== What the task requires ==
Pull out the rows below, starting with the line that contains "Given: Open the Superman Mất Dạy Tập 2 title" and going on through the line that contains "coord(240,45)", including both of those lines. Reproduce them verbatim and include nothing else.

== Data for processing ==
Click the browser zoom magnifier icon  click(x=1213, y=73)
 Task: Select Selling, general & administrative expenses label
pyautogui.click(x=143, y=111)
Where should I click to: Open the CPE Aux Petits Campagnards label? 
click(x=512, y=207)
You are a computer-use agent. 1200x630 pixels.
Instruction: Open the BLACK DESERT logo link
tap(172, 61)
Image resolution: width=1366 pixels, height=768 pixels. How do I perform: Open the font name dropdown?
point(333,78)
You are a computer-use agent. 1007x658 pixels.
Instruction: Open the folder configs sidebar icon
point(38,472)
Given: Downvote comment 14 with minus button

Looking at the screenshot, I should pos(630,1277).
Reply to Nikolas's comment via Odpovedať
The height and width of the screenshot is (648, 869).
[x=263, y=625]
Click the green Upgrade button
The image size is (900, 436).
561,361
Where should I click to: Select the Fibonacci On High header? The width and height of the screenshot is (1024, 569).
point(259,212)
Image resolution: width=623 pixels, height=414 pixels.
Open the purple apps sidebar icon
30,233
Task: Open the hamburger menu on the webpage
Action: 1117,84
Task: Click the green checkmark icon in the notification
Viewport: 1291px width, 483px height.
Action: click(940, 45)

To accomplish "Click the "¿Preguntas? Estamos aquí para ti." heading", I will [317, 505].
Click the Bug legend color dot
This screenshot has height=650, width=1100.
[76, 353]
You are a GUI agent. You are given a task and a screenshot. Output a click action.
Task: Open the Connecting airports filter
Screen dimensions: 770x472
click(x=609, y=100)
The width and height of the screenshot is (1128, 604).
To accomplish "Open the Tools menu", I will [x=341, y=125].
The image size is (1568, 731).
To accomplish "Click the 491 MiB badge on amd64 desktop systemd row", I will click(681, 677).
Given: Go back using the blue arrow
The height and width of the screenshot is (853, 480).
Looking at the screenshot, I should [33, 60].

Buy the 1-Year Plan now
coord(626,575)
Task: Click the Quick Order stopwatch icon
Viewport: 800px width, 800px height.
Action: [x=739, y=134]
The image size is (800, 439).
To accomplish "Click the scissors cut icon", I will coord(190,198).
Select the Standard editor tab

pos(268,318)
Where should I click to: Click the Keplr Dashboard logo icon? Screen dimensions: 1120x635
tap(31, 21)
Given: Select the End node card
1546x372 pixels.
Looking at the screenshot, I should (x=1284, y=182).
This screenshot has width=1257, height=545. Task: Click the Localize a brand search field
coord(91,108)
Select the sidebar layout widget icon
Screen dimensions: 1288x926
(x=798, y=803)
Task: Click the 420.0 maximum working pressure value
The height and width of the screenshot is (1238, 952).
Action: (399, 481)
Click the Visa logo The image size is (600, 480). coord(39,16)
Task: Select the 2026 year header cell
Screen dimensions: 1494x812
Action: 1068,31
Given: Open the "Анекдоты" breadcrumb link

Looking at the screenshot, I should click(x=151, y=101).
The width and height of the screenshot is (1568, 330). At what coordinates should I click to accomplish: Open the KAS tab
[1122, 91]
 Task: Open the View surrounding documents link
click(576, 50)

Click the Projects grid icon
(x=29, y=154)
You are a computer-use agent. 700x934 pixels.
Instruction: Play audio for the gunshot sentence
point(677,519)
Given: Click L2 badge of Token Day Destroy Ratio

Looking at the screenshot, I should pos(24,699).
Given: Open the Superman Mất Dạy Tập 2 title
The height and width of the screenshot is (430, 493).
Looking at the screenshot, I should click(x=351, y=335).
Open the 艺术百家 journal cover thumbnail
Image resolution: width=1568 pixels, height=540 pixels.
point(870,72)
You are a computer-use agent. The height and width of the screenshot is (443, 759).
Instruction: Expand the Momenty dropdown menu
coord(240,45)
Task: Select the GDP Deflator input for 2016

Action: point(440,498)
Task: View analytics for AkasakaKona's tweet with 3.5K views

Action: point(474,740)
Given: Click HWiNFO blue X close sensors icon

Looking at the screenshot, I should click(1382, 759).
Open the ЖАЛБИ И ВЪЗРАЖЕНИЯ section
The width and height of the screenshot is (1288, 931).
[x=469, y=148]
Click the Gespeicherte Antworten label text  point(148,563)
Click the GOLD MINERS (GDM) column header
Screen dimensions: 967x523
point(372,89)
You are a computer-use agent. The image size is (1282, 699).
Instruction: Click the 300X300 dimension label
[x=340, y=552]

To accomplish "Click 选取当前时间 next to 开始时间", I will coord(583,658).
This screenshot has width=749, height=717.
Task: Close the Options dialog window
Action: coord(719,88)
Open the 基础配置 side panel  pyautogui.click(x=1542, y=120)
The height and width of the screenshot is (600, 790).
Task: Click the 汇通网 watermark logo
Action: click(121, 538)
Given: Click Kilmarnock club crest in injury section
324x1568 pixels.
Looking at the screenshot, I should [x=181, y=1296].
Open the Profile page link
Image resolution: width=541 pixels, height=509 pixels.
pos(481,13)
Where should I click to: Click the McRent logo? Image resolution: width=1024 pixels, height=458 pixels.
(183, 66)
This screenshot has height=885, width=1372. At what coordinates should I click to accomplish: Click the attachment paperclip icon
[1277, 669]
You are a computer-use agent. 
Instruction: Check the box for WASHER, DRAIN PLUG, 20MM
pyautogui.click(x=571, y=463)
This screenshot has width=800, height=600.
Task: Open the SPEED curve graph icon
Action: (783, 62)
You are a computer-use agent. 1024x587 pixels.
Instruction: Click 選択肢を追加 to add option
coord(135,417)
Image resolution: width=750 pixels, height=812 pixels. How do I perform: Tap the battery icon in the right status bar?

== Answer ==
Given: Open the Superman Mất Dạy Tập 2 title
The height and width of the screenshot is (430, 493).
Looking at the screenshot, I should click(x=351, y=335).
Open the 艺术百家 journal cover thumbnail
Image resolution: width=1568 pixels, height=540 pixels.
point(870,72)
You are a computer-use agent. The height and width of the screenshot is (443, 759).
Instruction: Expand the Momenty dropdown menu
coord(240,45)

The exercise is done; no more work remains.